Coraz bardziej wymagający klienci, rosnąca konkurencja, a ostatnio również wolne od handlu niedziele wymuszają na centrach handlowych zmiany, które wpływają na zwyczaje zakupowe i sposób spędzania wolnego czasu Polaków. Centra handlowe mimo rynkowego sukcesu nie spoczywają na laurach. Aby odróżnić się od konkurencji, ale przede wszystkim zaspokoić zmieniające się potrzeby i gusta klientów wciąż się […]
Redakcja
2018-06-11
2 minuty czytania
Coraz bardziej wymagający klienci, rosnąca konkurencja, a ostatnio również wolne od handlu niedziele wymuszają na centrach handlowych zmiany, które wpływają na zwyczaje zakupowe i sposób spędzania wolnego czasu Polaków.

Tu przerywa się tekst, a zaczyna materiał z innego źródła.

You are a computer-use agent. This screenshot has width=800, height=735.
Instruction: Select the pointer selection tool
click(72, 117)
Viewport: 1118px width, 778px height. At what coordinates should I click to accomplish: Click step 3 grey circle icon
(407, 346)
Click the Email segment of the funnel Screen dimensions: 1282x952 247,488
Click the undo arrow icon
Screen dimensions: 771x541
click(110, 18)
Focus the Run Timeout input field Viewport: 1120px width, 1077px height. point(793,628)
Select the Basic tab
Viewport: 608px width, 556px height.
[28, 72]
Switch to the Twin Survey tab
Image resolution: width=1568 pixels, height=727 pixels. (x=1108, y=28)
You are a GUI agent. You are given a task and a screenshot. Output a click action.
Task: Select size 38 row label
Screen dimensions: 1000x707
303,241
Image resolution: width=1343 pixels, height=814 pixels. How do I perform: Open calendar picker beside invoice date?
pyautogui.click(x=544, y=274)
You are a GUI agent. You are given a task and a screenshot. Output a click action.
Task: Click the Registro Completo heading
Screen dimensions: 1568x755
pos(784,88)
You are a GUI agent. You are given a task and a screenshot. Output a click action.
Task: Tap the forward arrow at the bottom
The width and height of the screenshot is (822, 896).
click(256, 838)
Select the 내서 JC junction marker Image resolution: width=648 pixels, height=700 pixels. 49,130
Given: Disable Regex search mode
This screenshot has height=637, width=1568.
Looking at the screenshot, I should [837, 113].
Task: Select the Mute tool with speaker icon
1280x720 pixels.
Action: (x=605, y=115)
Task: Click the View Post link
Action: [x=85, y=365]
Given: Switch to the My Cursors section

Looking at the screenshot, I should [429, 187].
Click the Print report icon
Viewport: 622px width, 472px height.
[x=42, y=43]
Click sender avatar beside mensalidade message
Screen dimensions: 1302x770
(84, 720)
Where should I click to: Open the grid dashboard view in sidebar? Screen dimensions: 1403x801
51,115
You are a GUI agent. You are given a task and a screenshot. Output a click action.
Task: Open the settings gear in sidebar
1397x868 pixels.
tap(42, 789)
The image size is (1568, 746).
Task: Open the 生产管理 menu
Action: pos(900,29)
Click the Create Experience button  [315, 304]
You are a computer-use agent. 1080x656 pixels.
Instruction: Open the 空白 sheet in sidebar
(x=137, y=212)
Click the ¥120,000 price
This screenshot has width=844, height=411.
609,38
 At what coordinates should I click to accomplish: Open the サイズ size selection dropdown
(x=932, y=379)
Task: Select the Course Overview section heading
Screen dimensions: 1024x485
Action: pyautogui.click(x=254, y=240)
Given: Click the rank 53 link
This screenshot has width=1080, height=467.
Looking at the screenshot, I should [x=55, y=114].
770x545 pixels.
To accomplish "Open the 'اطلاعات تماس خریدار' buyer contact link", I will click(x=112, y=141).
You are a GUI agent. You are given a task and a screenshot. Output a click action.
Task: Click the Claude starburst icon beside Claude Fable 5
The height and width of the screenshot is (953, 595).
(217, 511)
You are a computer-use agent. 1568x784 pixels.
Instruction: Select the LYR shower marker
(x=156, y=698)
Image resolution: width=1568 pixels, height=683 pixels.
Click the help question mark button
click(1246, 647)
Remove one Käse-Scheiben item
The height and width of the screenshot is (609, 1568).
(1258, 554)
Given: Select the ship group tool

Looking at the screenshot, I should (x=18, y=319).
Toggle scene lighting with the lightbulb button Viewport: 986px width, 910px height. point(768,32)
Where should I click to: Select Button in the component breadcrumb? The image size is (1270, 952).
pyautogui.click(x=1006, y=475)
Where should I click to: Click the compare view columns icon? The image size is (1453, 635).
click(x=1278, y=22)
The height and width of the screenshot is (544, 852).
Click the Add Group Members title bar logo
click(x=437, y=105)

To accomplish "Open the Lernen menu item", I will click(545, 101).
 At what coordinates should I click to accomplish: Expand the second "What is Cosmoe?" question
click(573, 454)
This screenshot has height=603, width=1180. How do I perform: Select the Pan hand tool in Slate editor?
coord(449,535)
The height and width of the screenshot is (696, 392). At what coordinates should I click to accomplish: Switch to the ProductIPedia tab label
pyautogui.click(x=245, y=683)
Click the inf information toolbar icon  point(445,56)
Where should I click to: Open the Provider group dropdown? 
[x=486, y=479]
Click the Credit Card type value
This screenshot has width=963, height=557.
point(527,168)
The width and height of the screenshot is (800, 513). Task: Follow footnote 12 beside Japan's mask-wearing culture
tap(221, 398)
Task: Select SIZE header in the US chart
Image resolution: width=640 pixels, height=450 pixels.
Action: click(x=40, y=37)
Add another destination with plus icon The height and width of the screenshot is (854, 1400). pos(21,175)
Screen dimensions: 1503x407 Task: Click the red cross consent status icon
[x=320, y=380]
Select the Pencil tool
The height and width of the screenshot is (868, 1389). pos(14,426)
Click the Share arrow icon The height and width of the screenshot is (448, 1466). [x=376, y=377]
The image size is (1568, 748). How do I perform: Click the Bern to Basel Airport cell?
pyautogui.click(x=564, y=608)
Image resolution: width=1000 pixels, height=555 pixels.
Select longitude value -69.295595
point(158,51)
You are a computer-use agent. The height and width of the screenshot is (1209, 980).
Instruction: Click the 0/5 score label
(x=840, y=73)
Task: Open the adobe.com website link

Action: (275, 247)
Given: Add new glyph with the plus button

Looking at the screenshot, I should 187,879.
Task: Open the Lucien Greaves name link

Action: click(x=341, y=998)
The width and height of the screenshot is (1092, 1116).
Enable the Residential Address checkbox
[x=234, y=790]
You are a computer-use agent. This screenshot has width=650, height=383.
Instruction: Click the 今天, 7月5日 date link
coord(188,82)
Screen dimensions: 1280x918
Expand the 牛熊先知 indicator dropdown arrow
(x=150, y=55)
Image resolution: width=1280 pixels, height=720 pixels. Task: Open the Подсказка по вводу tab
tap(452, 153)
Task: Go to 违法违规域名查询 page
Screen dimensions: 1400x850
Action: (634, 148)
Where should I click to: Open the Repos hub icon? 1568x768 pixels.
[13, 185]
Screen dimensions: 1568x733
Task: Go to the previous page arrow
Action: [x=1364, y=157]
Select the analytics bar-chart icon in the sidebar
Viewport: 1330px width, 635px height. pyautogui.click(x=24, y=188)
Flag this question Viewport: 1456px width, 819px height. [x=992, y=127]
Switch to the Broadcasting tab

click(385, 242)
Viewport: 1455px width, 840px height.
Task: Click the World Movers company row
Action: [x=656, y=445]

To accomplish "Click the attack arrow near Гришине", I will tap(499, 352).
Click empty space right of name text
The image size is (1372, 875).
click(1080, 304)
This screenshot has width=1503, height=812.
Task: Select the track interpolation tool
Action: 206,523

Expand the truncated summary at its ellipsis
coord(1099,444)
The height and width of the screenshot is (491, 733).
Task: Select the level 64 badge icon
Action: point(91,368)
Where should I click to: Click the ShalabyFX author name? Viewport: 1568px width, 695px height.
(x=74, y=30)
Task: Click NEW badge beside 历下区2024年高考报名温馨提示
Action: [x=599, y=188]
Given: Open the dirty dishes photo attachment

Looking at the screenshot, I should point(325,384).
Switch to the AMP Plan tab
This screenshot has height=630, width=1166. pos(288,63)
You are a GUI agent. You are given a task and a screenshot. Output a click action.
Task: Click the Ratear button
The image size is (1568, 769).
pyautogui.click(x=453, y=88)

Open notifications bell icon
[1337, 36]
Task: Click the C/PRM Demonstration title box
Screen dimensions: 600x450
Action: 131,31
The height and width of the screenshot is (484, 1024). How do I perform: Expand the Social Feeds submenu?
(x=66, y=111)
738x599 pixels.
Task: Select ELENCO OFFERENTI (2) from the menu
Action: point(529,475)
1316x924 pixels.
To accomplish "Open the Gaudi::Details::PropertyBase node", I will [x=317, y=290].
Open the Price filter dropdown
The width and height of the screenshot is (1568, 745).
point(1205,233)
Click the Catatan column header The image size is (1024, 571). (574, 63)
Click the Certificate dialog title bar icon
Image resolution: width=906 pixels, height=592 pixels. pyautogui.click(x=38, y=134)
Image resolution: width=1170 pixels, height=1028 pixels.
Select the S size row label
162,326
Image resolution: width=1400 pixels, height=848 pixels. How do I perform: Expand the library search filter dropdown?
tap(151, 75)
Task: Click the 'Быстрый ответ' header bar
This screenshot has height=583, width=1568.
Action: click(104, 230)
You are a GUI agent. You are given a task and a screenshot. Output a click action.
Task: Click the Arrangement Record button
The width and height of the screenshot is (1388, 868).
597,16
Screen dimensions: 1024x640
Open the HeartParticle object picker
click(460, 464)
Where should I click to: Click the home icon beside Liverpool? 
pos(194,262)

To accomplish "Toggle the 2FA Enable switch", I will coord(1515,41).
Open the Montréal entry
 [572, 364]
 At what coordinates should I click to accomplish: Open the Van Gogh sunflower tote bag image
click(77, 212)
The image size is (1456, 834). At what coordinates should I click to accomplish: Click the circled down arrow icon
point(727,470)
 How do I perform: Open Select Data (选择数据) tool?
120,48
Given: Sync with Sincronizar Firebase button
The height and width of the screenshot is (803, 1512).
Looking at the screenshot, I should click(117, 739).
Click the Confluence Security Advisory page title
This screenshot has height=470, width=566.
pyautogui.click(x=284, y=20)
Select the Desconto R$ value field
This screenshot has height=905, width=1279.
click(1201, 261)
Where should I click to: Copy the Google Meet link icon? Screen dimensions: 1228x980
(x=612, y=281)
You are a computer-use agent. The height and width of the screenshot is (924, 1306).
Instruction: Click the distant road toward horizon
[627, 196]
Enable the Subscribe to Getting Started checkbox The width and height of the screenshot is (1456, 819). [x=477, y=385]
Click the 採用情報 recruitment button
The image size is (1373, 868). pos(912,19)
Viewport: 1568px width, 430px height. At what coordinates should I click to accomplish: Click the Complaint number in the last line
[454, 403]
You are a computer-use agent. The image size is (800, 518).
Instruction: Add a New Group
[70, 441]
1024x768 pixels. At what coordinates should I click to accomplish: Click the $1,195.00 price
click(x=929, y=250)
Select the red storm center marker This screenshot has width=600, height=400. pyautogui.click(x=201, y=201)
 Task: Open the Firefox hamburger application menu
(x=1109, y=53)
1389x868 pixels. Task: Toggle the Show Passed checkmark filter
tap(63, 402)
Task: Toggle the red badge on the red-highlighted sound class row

Centra handlowe mimo rynkowego sukcesu nie spoczywają na laurach. Aby odróżnić się od konkurencji, ale przede wszystkim zaspokoić zmieniające się potrzeby i gusta klientów wciąż się zmieniają. Starają się pozyskiwać do grona najemców atrakcyjne marki, urozmaicać ofertę gastronomiczną i rozrywkową tak, aby stworzyć najbardziej dopasowaną do dzisiejszych potrzeb klientów ścieżkę ich zwiedzania. – Ludzie chodzą teraz tam, gdzie dobrze się czują, gdzie mogą przeżyć coś ciekawego, a nie tylko zaspokoić swoje potrzeby zakupowe – wyjaśnia Andrzej Jarosz, dyrektor ds. badania rynku i PR firmy Mayland. – Rynek jedzenia poza domem rozwija się bardzo dynamicznie i nie mówię tu tylko o fastfoodach, które dotąd dominowały w obiektach handlowych, ale normalnych restauracjach, klubach, cy też rozrywce. Coraz więcej pieniędzy przeznacza się na dzieci, stąd też mocniejsza obecność najemców z branży edutainment. Z analiz firmy badawczej Inquiry wynika, że to właśnie oferta kulturalno – rozrywkowa może stanowić o wyborze konkretnego centrum. – Ani supermarkety, ani oferta modowa, która w wielu miejscach jest podobna, nie przyciągają do konkretnych centrów handlowych tak jak rozrywka, wypoczynek, sport, kultura i edukacja – zapewnia Agnieszka Górnicka, prezes agencji badawczej Inquiry. Jakie są prognozy kierunków rozwoju galerii handlowych i ich oferty na najbliższe lata? – Technologie, socjalizacja, marka: to trzy słowaklucze, które określają przyszłość centrów handlowych – podsumowuje Piotr Wasilewski z Nuvalu Polska, firmy doradzającej na rynku nieruchomości komercyjnych. – Po pierwsze: nowoczesne, interaktywne aplikacje sprzedażowe, dostęp do analiz, a co za tym idzie – bardziej spersonalizowane i skuteczne oferty. Po drugie: rozwijanie przestrzeni, które sprzyjają spotkaniom i sprawiają, że klienci będą chcieli spędzać w galeriach więcej czasu. I po trzecie – budowanie wizerunku marki. Handel online jest bardzo dynamiczny, trudno w tej przestrzeni o długofalową strategię. Prawdziwymi wizytówkami marek będą sklepy stacjonarne, to tam specjaliści od marketingu będą mogli pokazać, co potrafią.